● **WHAT THE TASK ASKS**
Rescale the records from the line with "Where should I" up to and including the line with "click(x=369, y=368)". Write out all of those lines with the requests unchanged, multiply each coordinate in the answers by 2.45 and round to the nearest whole number (halves go up), and give nothing beyond those lines.

● **RAW RECORDS**
• • • • •

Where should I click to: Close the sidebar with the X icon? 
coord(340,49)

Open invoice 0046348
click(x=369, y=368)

• • • • •

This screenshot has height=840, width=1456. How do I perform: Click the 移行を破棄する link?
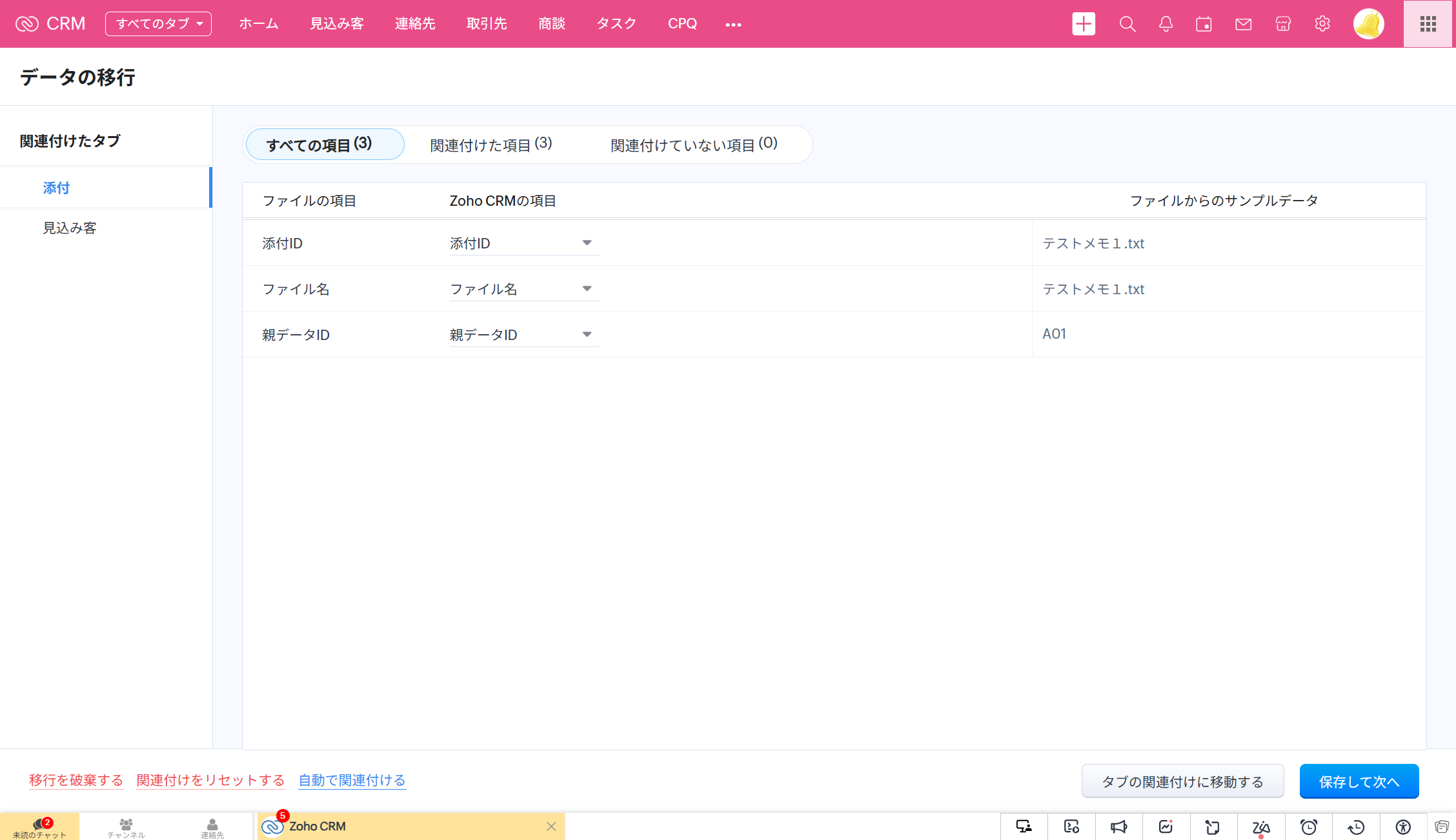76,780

• • • • •

● **SOLUTION BELOW**
Where should I click to: Close the sidebar with the X icon? 
coord(833,120)

Open invoice 0046348
click(x=904, y=902)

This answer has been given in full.